Rheingrafenstein Castle

The Rheingrafenstein Castle is a ruined castle on a cliff 136 m high porphyry rock formation at 245 m above sea level. NN, the Rheingrafenstein, a thousand years ago known as Huhinstein, directly on the Nahe opposite Bad Münster am Stein- Ebernburg district of Bad Kreuznach.

History

Presumably, the castle in the 11th to 12th century by the Emichones ( Nahegaugrafen ) was built. It is certainly the ancestral castle of the Knights of stone, later wild and Rhinegraves, and remained until the French Revolution in their possession. The Lords of stone occur in the 12th century, without there a clear distinction between nobles of the same name on the Nahe. The Rheingrafenstein castle is undoubtedly mentioned for the first time in the 13th century. Already in the second half of the 12th century acquired the Men of Stone by marriage the title and possession of the county in the Rheingau. 1196 Wolfram calls of stone for the first time " Rheingraf ", thus the name was passed on to the castle.

During the Thirty Years ' War the castle was conquered and destroyed by the Spaniards in the Palatinate War of Succession in 1688 by troops of the French General Mélac. The residues were used in 1721 to build a Saline. The residence of the last resident princely line of Grumbach was moved after after Gaugrehweiler.

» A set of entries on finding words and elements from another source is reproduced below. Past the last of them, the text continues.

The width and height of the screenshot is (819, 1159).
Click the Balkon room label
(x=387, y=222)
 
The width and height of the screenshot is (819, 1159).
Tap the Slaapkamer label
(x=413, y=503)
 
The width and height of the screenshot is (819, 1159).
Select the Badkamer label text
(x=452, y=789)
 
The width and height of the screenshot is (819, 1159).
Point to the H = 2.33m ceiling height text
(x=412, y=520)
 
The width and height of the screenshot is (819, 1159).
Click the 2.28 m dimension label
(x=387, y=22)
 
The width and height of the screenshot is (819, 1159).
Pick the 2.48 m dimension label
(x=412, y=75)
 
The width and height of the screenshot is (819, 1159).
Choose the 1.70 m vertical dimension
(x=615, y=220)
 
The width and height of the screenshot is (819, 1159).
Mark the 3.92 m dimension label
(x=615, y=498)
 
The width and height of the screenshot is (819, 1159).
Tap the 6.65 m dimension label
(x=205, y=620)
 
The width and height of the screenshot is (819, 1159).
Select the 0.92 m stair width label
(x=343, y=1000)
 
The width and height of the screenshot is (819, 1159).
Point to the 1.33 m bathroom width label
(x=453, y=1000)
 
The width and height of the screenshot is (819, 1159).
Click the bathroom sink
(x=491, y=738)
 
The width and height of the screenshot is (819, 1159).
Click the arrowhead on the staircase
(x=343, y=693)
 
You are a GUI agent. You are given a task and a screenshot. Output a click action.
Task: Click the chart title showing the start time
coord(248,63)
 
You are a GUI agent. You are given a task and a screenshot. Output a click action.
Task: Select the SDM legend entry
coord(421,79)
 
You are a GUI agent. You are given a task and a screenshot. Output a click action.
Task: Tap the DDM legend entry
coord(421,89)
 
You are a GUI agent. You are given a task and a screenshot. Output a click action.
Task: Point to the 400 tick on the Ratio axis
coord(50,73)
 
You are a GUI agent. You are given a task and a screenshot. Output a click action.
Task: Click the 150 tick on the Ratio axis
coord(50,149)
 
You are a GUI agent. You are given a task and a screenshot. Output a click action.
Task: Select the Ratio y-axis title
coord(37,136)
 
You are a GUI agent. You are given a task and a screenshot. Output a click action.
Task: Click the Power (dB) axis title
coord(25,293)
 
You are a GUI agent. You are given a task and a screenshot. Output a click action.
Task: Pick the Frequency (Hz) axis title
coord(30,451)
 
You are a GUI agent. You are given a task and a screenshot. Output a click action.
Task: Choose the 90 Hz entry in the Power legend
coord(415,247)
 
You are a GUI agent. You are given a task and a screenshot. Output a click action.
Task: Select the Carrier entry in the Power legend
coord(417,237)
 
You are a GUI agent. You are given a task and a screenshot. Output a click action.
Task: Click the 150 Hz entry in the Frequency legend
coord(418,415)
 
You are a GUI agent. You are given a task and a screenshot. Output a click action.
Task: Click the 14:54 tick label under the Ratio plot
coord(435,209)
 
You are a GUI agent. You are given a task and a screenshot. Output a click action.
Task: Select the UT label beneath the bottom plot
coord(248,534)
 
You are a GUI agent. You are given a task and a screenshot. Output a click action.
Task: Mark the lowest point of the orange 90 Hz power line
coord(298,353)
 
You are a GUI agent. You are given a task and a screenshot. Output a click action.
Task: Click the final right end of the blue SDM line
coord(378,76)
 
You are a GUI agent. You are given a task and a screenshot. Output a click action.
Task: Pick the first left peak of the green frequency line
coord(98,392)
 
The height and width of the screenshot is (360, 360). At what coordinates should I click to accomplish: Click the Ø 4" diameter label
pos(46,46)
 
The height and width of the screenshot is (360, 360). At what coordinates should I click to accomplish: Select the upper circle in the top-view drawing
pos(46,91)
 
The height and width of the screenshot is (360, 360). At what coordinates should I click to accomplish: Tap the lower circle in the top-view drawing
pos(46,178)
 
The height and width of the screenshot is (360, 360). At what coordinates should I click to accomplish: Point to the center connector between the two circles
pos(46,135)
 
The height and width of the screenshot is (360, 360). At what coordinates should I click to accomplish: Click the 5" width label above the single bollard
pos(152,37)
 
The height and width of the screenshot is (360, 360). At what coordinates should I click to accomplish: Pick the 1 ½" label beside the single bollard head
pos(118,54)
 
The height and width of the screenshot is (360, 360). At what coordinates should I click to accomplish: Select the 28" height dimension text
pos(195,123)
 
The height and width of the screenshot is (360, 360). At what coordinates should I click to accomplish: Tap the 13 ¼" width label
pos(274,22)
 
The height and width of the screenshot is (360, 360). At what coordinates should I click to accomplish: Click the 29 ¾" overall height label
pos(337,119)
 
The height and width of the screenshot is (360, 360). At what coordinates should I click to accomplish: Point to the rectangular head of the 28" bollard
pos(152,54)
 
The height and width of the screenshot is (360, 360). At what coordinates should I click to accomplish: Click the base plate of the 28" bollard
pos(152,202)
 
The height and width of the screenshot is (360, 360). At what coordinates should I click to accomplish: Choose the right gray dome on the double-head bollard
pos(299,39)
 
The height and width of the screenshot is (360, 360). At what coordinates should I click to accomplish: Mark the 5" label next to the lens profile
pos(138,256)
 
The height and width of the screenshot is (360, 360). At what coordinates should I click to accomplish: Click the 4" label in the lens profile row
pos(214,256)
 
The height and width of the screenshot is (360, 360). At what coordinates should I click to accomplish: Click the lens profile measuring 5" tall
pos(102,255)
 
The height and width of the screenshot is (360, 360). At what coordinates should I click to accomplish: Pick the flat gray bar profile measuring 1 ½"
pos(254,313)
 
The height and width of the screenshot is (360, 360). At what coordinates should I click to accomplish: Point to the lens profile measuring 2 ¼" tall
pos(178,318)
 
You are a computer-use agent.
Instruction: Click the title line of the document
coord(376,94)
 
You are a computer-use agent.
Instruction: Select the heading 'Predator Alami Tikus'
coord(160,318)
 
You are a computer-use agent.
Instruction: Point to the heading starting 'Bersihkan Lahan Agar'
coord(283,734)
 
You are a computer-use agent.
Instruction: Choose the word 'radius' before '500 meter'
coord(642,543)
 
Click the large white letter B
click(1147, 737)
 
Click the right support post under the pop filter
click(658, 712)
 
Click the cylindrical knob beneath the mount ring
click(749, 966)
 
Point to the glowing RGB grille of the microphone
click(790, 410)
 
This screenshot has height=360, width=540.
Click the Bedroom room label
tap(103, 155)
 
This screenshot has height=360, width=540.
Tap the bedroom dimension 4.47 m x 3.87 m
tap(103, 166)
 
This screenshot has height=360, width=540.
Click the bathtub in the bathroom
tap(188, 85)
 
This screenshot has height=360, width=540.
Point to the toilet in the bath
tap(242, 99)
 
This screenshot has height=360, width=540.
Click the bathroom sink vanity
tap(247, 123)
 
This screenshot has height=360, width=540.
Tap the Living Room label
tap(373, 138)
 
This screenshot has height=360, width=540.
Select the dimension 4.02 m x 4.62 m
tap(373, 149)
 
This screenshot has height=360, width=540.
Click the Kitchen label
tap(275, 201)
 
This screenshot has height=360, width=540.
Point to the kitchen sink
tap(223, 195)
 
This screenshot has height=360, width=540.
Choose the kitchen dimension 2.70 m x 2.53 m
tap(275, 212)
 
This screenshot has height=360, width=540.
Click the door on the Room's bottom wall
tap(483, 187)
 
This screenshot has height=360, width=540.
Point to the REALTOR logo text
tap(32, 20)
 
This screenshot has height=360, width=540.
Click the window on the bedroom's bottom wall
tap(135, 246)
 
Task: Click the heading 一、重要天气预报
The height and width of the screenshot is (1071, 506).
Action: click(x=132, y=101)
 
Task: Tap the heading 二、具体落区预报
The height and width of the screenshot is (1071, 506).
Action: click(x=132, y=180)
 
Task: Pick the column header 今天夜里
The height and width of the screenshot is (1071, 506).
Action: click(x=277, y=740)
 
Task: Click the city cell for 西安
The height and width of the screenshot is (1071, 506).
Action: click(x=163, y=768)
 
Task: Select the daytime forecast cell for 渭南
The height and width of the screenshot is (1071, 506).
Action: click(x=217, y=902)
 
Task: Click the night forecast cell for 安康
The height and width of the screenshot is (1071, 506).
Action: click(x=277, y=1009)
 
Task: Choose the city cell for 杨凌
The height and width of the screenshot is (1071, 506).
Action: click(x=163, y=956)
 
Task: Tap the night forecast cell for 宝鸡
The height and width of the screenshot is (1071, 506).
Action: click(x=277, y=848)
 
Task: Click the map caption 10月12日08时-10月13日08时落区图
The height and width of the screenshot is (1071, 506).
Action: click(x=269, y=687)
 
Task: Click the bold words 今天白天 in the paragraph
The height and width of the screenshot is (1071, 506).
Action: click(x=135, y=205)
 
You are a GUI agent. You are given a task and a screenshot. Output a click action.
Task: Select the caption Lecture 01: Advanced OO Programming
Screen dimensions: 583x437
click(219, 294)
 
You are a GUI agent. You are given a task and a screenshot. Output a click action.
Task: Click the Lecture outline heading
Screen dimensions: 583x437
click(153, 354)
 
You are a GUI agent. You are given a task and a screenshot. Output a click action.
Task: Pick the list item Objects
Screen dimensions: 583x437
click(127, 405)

The information board at the castle ruins says:

History of the Rheingrafenstein

In the 11th century the castle was built on the rock at that time called " Huhinstein ". Her owners called themselves "masters of stone ". Through the marriage of Siegfried I. Stein with Lukardis, daughter of Rhinegraves Embrich from Rheinberg inherited her son the right bank of the Rhine tungsten county. After the battle of Sprendlingen in 1279 Siegfried II lost its right bank possessions to the Archbishop of Mainz and moved his residence to here and named the rock " Rheingrafenstein ". In the 14th and 15th centuries the Rhinegraves inherited by marriage the wild county and half the county Salm. The " Rheingrafensteinische " - In 1610, a count's own Rhine line was formed. During the Thirty Years' War the Rheingrafenstein was captured by the Spaniards and the Swedes. In the Palatinate War of Succession 1689, the castle was destroyed during the French King Louis XIV of General Mélac. In 1721 the ruins were cleared for construction of the salt works in Münster. In 1835, the princely descendants of the 1632 "Wild and Rhinegraves " the Rheingrafenstein and Huttental of the municipality of Münster bought back.

Plant

Parts of the Bering, a vaulted cellar, a few stairs to the former residential tower and the foundations of the former stair tower are still standing. Another staircase leads down a rock on a viewing platform.

On the south side of the Rock the bailey Affenstein is ( of "After Stone ").